Item position entries »
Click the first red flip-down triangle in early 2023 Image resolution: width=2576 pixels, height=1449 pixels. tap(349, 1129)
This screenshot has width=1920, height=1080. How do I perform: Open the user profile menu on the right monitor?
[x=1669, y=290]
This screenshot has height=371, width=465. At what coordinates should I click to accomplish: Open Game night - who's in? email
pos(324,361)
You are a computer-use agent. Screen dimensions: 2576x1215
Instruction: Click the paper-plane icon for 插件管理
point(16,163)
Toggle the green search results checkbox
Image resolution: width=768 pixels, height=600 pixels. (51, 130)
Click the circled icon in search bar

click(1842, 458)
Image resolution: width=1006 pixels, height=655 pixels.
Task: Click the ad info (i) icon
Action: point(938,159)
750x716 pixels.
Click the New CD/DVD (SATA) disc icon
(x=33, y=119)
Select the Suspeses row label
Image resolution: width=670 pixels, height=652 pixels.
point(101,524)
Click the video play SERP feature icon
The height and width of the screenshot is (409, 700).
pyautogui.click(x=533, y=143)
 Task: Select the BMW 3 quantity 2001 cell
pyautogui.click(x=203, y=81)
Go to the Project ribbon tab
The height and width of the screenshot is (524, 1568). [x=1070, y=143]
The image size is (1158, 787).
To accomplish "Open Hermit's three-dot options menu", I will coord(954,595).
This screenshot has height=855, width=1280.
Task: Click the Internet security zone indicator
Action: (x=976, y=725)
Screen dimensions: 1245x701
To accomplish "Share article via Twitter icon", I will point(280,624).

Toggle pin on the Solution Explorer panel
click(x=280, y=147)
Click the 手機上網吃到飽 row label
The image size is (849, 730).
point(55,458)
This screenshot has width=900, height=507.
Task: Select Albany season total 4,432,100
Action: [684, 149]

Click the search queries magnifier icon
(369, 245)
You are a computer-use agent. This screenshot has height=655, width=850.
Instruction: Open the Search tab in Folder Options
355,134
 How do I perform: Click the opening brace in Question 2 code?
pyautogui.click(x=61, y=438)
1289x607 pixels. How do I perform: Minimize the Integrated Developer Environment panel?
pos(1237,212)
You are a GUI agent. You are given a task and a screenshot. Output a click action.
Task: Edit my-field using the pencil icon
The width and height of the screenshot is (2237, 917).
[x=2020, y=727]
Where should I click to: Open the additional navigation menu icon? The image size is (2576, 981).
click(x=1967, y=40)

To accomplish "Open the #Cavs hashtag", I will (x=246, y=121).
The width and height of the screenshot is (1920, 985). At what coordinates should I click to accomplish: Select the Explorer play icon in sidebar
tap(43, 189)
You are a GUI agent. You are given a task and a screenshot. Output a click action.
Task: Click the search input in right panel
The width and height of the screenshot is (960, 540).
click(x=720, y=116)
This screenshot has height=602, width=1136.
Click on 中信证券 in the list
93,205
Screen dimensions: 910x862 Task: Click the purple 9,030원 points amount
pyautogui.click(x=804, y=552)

Objective » Starting with the line containing "1289x607 pixels. How" and going on through the end of the listing, write out every line again, requests included. In the answers, multiply each click coordinate by 0.85 and round it to a whole number, rounding halves up.

Response to the task »
1289x607 pixels. How do I perform: Minimize the Integrated Developer Environment panel?
pos(1051,180)
You are a GUI agent. You are given a task and a screenshot. Output a click action.
Task: Edit my-field using the pencil icon
The width and height of the screenshot is (2237, 917).
[x=1717, y=618]
Where should I click to: Open the additional navigation menu icon? The image size is (2576, 981).
click(x=1672, y=34)

To accomplish "Open the #Cavs hashtag", I will (x=209, y=103).
The width and height of the screenshot is (1920, 985). At what coordinates should I click to accomplish: Select the Explorer play icon in sidebar
tap(37, 161)
You are a GUI agent. You are given a task and a screenshot. Output a click action.
Task: Click the search input in right panel
The width and height of the screenshot is (960, 540).
click(x=612, y=99)
This screenshot has height=602, width=1136.
Click on 中信证券 in the list
79,174
Screen dimensions: 910x862 Task: Click the purple 9,030원 points amount
pyautogui.click(x=683, y=469)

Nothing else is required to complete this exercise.